Cómo se acumula, por qué la disculpa no lo borra, y qué lo disuelve de verdad


Anoche volviste a vaciar el lavavajillas. Pediste la cita del dentista para los dos. Viste que la basura estaba llena y bajaste a tirarla. Compraste el regalo para su madre y firmaste con los dos nombres.

Nada de eso da para una discusión. Nada de eso lo vas a sacar nunca.

Y aun así, algo dentro de ti lleva la cuenta.

Nadie la ha escrito. Nadie la ha mencionado. Pero sabes bastante bien por dónde va.

No estás enfadado/a. El enfado sería más fácil.
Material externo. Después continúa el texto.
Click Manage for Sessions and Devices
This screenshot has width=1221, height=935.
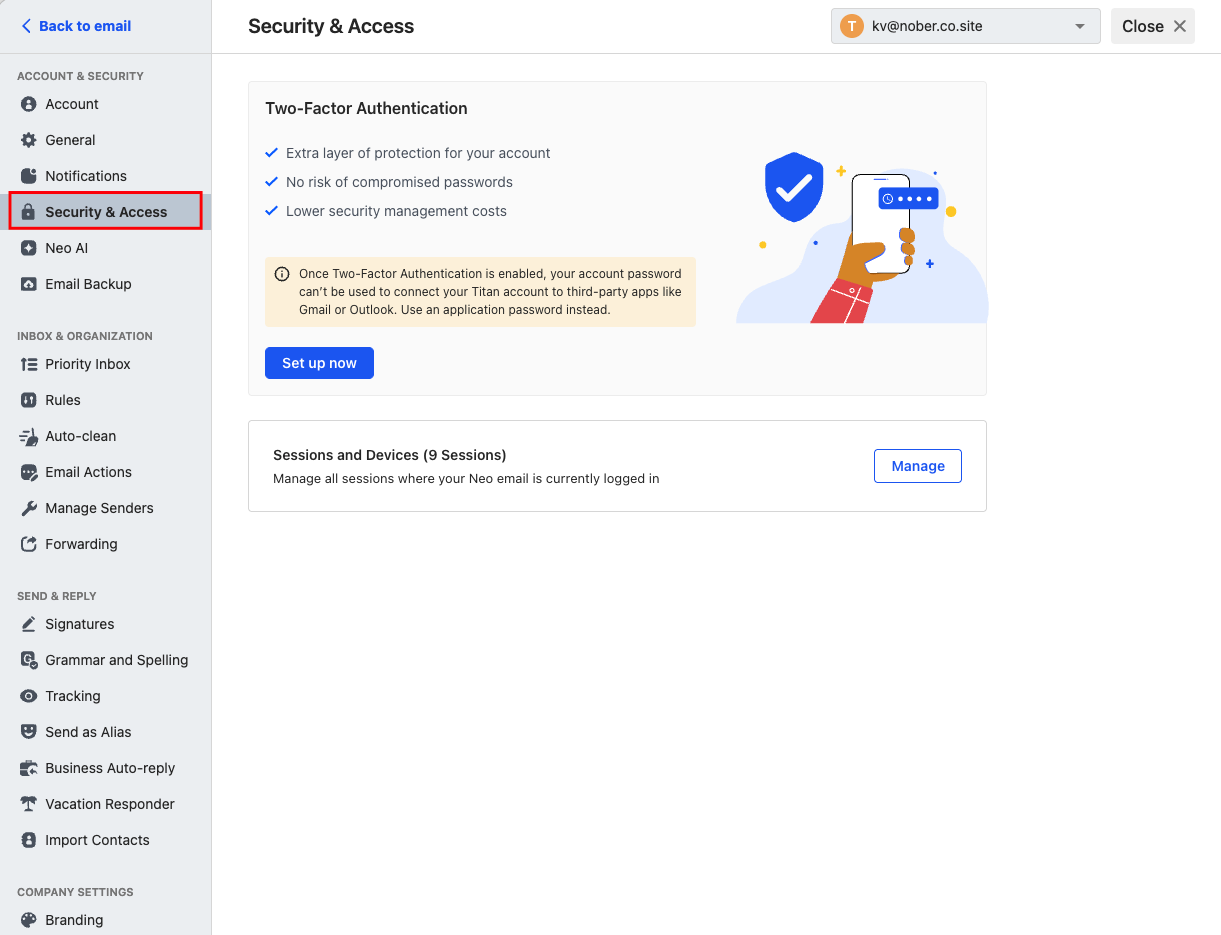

El enfado tiene un episodio detrás y una forma de terminarse. Lo tuyo es más silencioso y más antiguo, y tiñe hasta el momento en que te preguntan qué hay para cenar.

Si has empezado a llevar un recuento callado de todo lo que haces y nadie ve, estás viviendo con resentimiento.

Qué es realmente el resentimiento en el matrimonio

El resentimiento es enfado que nunca se entregó, guardado con intereses, y pegado a una persona en lugar de a un episodio.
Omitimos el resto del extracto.